When I was younger, I hated walking. It felt so inefficient and efficient at the same time. Inefficient because it was so slow. You want to get somewhere, you can get there faster by running. You want exercise, you can get your heart rate up faster running. Too efficient because our bodies are made to be able to walk for hours and hours. It doesn’t really make you that much hungrier, it doesn’t get your heart rate up - we can just keep walking.

A little older, hopefully a little wiser, I walk all the time now. Turns out, the fact that we can walk for hours without getting that much hungrier helps us maintain healthier weights. Walking is low stress on the body, but very restorative and healing. Our energy systems use walking to replenish themselves, it reduces stress, lowers blood pressure.

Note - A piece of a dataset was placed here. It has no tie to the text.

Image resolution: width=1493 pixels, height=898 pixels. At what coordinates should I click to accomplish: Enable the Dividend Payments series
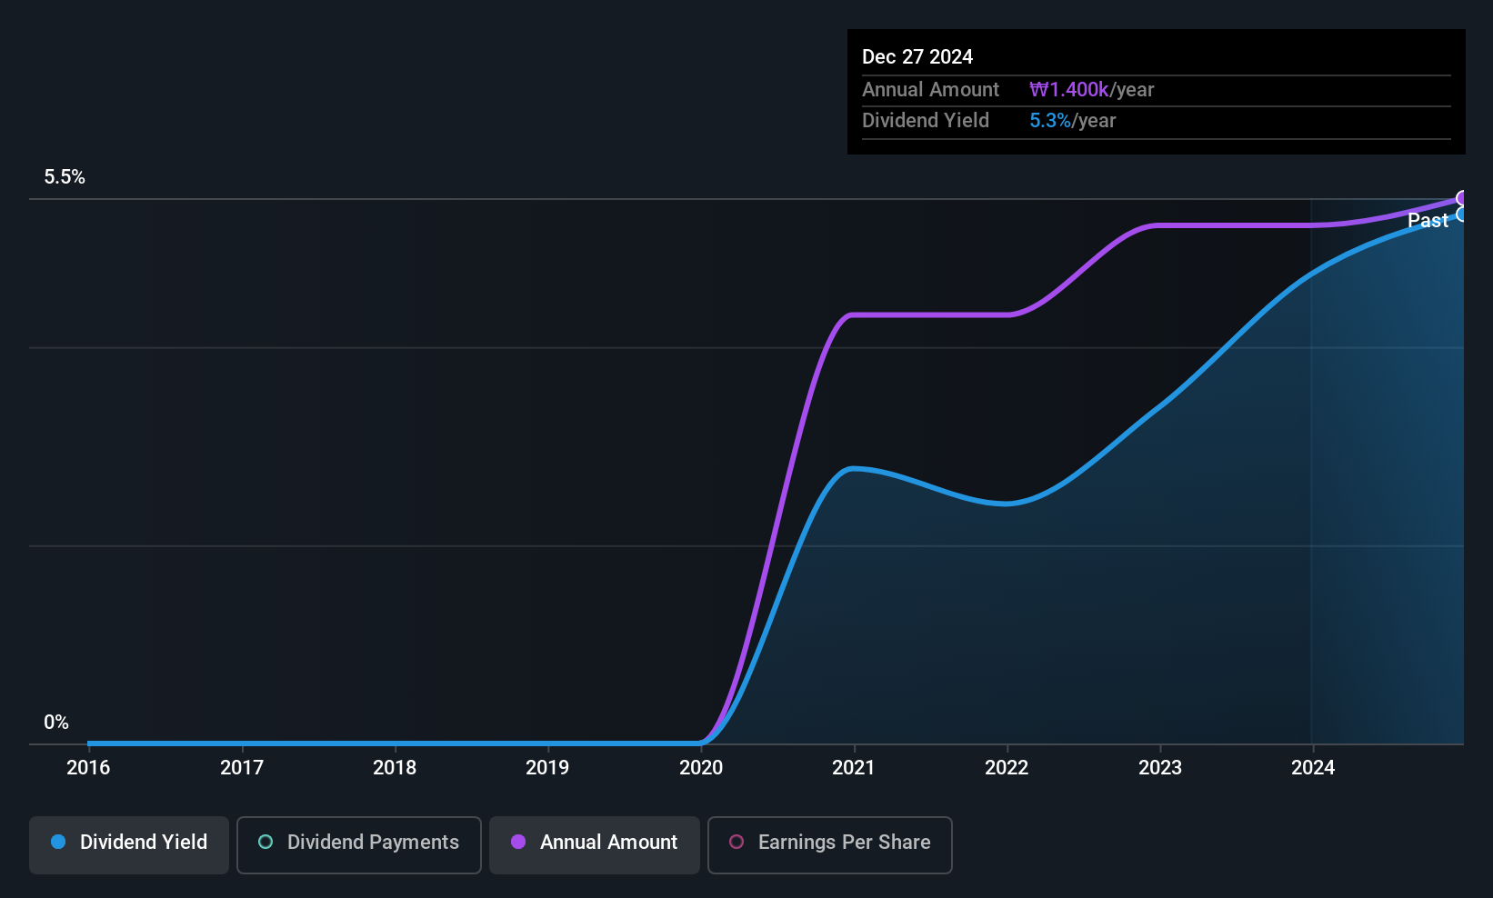click(358, 844)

Slow days in the markets sometimes feel like walking. They still bother me a bit, but I don’t mind them as much as I used to. I actually find them a good reprieve after a few days of hearty volatility. We can use the time to make base hits, recover from the intensity of volatility, and prepare ourselves for the next periods of volatility. We can use the time to backtest patterns, learn new strategies, or adjacent strategies, and be in better overall shape when the next round of volatility hits.

Markets are a reflection of human psychology, we see this all the time with patterns, FOMO, stop runs and squeezes. That much is clear. But the consolidation is also a reflection of how we work. Needing a break after going full out. Restoring some equilibrium in our systems. And just like us, the market can do that minute to minute, and week to week.

So, when the days are slower, the trades are fewer, just remember, the market is catching its breath, returning to baseline, replenishing its energy systems, becoming more efficient, lowering its blood pressure, all so it can become volatile again.